## Document text
====

DEATH Florilegium Urbanum


Keywords: medieval Colchester investigations testaments forgery heirs testimonials death property disputes executors fraud
Subject: Enquiry into the charge of forgery of a testament
Original source: Essex Record Office, Colchester borough records, D/B 5 R2 (Red Paper Book), ff.312-314
Transcription in: W.G. Benham, ed. The Red Paper Book of Colchester, Colchester, 1902, 112-14.
Original language: Middle English
Location: Colchester
Date: 1492


TRANSLATION

[Parts of this document were illegible to the transcriber]

To all true Christian people by whom this document is seen, we Thomas Cristmasse senior and Nicholas Clare, bailiffs of the town of Colchester, give greetings in the name of the Lord, and all reverence and due honour to those who merit it. Since it is well known to be meritorious and necessary to testify and bear witness to the truth in all matters, so that any intrigue and fraud may be averted and suppressed, and what is right and fair applied without bias, we the bailiffs certify and assure you, and every one of you, that on 3 April 1492, at Colchester, John Dixwell gentleman and his wife Katherine, daughter and heir of the late William Bury gentleman of Colchester, came before us, the bailiffs, to complain that they had for a long time been suffering from a great wrong, causing them much damage, and that they and their lawfully begotten children, the rightful future heirs of William Bury, were likely to suffer being wrongfully disinherited of the manors, lands and tenements [...] of William Bury, whose heir Katherine [was ...] in the matter of the truth concerning [...] the form and making of the last will of the same [William] ... to the utter misfortune of them and their [...]. As a consequence of which John Dixwell and Katherine [...] requested us, the bailiffs, that we should [...] the statements of the persons named below, who, according to John and Katherine, were willing to take an oath on their Holy Doom to declare and affirm the truth in that regard. To which [request] we, the bailiffs, being impartial and fair-minded, not motivated by malice or favouritism towards any person in this matter, agreed to allocate time and effort to hearing all such statements and depositions as should be impartially given and declared before us regarding this affair.

====

## Exercise task 1
Copy the passage of the Colchester forgery enquiry word for word, starting at "DEATH Florilegium Urbanum" and ending at "Colchester, 1902, 112-14.".
## Exercise task 2
Repeat, unchanged, the lines of the records starting at the line that contains "Denso (299, 392)" and ending at the line that contains "Point-Mobile (315, 836)".
The records that follow are unrelated to the document above.

(Dataset items)

====

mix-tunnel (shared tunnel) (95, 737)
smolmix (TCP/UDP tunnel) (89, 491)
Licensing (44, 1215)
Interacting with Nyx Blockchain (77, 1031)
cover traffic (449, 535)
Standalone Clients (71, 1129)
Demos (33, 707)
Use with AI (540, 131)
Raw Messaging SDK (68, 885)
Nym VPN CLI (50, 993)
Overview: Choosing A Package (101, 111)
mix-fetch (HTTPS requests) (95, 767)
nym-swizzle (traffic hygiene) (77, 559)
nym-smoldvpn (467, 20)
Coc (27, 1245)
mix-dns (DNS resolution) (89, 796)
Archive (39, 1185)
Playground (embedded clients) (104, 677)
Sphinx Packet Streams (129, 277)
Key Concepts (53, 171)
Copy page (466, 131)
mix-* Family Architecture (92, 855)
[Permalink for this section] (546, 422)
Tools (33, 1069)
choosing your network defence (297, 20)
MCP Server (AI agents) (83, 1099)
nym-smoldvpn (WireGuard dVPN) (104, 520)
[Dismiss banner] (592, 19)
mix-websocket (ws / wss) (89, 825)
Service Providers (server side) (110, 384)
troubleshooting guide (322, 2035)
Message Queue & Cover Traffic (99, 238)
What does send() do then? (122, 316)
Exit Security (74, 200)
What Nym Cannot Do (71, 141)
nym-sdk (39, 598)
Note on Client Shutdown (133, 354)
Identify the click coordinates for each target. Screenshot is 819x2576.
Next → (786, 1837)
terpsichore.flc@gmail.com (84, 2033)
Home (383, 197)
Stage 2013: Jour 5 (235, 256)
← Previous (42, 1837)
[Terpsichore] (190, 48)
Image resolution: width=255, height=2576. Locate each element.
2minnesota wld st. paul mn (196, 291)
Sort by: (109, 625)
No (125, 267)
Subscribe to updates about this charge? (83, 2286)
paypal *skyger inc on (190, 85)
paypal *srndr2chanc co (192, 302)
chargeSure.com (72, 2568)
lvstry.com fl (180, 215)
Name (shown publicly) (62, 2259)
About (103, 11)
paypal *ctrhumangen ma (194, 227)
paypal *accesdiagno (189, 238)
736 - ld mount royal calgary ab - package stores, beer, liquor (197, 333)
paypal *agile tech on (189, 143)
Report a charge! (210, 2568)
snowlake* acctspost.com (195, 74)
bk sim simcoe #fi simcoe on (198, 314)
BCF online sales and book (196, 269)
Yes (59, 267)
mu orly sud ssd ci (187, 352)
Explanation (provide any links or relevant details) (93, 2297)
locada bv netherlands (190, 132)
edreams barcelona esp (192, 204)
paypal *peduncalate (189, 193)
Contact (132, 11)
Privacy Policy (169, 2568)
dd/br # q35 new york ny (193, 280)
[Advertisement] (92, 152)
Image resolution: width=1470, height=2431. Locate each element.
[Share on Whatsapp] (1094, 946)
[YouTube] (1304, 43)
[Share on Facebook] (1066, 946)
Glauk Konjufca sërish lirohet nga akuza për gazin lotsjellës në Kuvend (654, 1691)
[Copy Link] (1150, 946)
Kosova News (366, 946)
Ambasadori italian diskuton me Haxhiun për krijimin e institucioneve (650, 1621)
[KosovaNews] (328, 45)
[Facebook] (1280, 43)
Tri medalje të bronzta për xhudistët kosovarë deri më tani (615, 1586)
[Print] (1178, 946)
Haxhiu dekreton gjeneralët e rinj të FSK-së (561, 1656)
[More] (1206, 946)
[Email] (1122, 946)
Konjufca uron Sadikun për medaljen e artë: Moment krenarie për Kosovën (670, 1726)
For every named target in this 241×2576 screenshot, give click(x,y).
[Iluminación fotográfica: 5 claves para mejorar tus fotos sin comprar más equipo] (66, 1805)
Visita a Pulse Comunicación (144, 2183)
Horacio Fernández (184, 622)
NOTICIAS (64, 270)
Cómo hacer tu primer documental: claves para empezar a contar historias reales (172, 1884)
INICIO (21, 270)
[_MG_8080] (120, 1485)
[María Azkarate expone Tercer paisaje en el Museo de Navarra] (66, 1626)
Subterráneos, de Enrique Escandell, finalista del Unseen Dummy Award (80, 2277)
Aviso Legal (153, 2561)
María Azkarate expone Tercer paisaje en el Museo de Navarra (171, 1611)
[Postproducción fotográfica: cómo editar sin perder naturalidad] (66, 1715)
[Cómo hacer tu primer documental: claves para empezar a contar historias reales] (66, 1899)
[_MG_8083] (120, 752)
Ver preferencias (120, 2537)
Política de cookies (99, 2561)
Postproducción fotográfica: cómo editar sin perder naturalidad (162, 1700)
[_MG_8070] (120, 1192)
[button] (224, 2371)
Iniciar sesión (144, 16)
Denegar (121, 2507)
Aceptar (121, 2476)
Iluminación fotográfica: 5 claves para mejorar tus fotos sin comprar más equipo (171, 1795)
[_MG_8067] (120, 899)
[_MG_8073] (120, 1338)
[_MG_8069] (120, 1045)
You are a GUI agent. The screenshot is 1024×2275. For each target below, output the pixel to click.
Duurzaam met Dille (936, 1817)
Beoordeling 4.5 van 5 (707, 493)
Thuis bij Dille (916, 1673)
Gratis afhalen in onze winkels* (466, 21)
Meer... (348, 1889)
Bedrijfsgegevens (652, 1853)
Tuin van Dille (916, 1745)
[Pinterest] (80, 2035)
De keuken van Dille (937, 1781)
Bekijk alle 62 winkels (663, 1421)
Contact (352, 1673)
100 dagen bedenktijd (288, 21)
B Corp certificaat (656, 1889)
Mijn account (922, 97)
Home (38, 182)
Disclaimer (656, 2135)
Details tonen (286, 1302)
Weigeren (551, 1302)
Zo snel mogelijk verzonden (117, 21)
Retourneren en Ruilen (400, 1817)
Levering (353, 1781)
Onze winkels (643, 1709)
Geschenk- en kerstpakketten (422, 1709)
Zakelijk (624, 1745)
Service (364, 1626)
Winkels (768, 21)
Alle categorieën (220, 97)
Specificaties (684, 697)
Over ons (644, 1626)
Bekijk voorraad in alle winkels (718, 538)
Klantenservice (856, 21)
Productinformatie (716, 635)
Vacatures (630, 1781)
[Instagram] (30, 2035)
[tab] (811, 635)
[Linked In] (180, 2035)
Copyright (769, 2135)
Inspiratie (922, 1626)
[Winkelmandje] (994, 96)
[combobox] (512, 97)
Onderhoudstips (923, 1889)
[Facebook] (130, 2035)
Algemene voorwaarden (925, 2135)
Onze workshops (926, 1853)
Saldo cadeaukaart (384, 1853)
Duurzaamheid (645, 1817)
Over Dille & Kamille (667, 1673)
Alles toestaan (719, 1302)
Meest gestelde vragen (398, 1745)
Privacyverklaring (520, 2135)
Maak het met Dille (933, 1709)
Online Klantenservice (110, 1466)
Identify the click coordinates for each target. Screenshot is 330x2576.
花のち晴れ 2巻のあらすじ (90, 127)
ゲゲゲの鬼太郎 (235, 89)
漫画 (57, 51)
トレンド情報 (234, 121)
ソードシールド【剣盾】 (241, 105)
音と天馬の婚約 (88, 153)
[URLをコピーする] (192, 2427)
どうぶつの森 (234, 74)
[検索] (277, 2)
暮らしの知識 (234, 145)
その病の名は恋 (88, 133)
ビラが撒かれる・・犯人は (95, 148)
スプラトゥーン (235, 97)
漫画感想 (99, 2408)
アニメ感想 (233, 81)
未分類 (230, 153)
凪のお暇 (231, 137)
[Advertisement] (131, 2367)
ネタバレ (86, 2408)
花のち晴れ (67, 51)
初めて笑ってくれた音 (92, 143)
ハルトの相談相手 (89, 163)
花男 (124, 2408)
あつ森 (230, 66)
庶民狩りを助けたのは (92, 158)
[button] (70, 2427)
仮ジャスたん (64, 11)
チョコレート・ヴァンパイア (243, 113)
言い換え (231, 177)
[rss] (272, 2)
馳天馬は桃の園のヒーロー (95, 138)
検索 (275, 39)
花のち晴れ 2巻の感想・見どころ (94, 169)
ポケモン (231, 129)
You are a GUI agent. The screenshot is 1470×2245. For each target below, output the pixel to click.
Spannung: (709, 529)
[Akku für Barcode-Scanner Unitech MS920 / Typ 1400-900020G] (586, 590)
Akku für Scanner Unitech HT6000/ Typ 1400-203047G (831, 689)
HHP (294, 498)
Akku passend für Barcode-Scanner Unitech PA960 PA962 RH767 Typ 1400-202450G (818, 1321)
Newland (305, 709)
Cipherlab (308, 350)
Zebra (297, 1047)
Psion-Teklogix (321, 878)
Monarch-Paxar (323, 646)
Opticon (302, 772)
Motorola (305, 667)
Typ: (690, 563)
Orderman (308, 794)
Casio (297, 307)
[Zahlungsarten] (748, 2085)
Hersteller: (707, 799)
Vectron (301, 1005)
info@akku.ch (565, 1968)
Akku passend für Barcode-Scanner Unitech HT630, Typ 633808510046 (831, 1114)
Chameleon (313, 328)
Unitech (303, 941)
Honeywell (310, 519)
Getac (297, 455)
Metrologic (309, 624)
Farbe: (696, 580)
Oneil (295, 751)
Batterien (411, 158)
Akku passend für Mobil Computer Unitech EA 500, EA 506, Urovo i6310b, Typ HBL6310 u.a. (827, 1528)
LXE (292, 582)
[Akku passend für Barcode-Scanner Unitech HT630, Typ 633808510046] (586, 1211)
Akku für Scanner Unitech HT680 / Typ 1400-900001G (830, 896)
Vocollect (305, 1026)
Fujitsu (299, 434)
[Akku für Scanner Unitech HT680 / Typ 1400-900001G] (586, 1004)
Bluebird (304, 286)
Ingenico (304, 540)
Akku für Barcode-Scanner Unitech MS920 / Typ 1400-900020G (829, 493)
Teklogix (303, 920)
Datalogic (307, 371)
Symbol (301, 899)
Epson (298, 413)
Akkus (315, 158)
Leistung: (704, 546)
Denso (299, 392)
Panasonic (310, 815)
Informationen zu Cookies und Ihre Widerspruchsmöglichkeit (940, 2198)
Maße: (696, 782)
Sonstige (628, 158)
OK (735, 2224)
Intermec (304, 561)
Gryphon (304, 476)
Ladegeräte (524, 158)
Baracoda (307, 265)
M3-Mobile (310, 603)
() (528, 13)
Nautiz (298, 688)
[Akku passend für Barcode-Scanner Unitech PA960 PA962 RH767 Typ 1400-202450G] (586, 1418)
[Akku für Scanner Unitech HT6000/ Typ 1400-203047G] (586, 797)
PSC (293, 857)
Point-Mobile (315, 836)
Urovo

====

## Worked answer 1
DEATH Florilegium Urbanum


Keywords: medieval Colchester investigations testaments forgery heirs testimonials death property disputes executors fraud
Subject: Enquiry into the charge of forgery of a testament
Original source: Essex Record Office, Colchester borough records, D/B 5 R2 (Red Paper Book), ff.312-314
Transcription in: W.G. Benham, ed. The Red Paper Book of Colchester, Colchester, 1902, 112-14.

## Worked answer 2
Denso (299, 392)
Panasonic (310, 815)
Informationen zu Cookies und Ihre Widerspruchsmöglichkeit (940, 2198)
Maße: (696, 782)
Sonstige (628, 158)
OK (735, 2224)
Intermec (304, 561)
Gryphon (304, 476)
Ladegeräte (524, 158)
Baracoda (307, 265)
M3-Mobile (310, 603)
() (528, 13)
Nautiz (298, 688)
[Akku passend für Barcode-Scanner Unitech PA960 PA962 RH767 Typ 1400-202450G] (586, 1418)
[Akku für Scanner Unitech HT6000/ Typ 1400-203047G] (586, 797)
PSC (293, 857)
Point-Mobile (315, 836)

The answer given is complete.